PROBLEM — Retype all of the data below without changing anything, keeping every line as it appears.

RECORDS FOR THE EXERCISE —
========

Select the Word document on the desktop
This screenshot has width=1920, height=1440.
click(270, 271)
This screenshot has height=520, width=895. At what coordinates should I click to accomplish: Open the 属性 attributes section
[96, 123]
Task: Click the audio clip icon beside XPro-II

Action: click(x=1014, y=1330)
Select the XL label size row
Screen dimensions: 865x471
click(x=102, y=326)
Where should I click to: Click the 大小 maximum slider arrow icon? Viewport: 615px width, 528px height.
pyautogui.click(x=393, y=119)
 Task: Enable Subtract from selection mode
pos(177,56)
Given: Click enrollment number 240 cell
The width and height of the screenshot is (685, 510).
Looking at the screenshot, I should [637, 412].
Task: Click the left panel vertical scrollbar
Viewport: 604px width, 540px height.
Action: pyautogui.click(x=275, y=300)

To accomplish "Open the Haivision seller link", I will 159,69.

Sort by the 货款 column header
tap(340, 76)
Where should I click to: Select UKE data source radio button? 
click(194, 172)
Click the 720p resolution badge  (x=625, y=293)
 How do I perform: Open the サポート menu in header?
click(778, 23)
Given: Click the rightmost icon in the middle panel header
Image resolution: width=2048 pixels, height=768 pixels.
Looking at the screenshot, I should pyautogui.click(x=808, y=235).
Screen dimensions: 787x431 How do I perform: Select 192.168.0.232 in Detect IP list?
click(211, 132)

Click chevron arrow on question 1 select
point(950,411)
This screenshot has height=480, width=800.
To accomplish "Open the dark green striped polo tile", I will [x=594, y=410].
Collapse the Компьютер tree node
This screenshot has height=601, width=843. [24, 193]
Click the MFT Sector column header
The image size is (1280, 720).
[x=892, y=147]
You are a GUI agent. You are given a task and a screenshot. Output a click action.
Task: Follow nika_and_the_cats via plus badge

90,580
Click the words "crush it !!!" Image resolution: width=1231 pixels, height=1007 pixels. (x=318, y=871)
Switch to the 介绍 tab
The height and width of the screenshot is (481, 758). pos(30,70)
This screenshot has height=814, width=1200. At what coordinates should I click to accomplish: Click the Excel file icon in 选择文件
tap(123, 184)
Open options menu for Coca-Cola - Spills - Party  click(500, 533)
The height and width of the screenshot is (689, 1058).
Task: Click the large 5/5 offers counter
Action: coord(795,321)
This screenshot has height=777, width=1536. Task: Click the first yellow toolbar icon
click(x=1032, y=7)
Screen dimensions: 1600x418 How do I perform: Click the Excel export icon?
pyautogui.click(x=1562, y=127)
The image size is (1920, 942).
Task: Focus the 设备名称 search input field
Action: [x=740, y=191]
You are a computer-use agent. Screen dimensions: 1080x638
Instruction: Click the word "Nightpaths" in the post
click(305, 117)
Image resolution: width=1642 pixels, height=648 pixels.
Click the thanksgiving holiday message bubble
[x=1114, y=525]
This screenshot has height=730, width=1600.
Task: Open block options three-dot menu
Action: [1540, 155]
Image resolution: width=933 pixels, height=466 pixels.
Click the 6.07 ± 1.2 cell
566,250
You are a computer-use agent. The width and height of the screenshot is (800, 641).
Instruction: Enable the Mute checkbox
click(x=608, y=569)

========

RESPONSE TO THIS TASK —
Select the Word document on the desktop
This screenshot has width=1920, height=1440.
click(270, 271)
This screenshot has height=520, width=895. At what coordinates should I click to accomplish: Open the 属性 attributes section
[96, 123]
Task: Click the audio clip icon beside XPro-II

Action: click(x=1014, y=1330)
Select the XL label size row
Screen dimensions: 865x471
click(x=102, y=326)
Where should I click to: Click the 大小 maximum slider arrow icon? Viewport: 615px width, 528px height.
pyautogui.click(x=393, y=119)
 Task: Enable Subtract from selection mode
pos(177,56)
Given: Click enrollment number 240 cell
The width and height of the screenshot is (685, 510).
Looking at the screenshot, I should [637, 412].
Task: Click the left panel vertical scrollbar
Viewport: 604px width, 540px height.
Action: pyautogui.click(x=275, y=300)

To accomplish "Open the Haivision seller link", I will 159,69.

Sort by the 货款 column header
tap(340, 76)
Where should I click to: Select UKE data source radio button? 
click(194, 172)
Click the 720p resolution badge  (x=625, y=293)
 How do I perform: Open the サポート menu in header?
click(778, 23)
Given: Click the rightmost icon in the middle panel header
Image resolution: width=2048 pixels, height=768 pixels.
Looking at the screenshot, I should pyautogui.click(x=808, y=235).
Screen dimensions: 787x431 How do I perform: Select 192.168.0.232 in Detect IP list?
click(211, 132)

Click chevron arrow on question 1 select
point(950,411)
This screenshot has height=480, width=800.
To accomplish "Open the dark green striped polo tile", I will [x=594, y=410].
Collapse the Компьютер tree node
This screenshot has height=601, width=843. [24, 193]
Click the MFT Sector column header
The image size is (1280, 720).
[x=892, y=147]
You are a GUI agent. You are given a task and a screenshot. Output a click action.
Task: Follow nika_and_the_cats via plus badge

90,580
Click the words "crush it !!!" Image resolution: width=1231 pixels, height=1007 pixels. (x=318, y=871)
Switch to the 介绍 tab
The height and width of the screenshot is (481, 758). pos(30,70)
This screenshot has height=814, width=1200. At what coordinates should I click to accomplish: Click the Excel file icon in 选择文件
tap(123, 184)
Open options menu for Coca-Cola - Spills - Party  click(500, 533)
The height and width of the screenshot is (689, 1058).
Task: Click the large 5/5 offers counter
Action: coord(795,321)
This screenshot has height=777, width=1536. Task: Click the first yellow toolbar icon
click(x=1032, y=7)
Screen dimensions: 1600x418 How do I perform: Click the Excel export icon?
pyautogui.click(x=1562, y=127)
The image size is (1920, 942).
Task: Focus the 设备名称 search input field
Action: [x=740, y=191]
You are a computer-use agent. Screen dimensions: 1080x638
Instruction: Click the word "Nightpaths" in the post
click(305, 117)
Image resolution: width=1642 pixels, height=648 pixels.
Click the thanksgiving holiday message bubble
[x=1114, y=525]
This screenshot has height=730, width=1600.
Task: Open block options three-dot menu
Action: [1540, 155]
Image resolution: width=933 pixels, height=466 pixels.
Click the 6.07 ± 1.2 cell
566,250
You are a computer-use agent. The width and height of the screenshot is (800, 641).
Instruction: Enable the Mute checkbox
click(x=608, y=569)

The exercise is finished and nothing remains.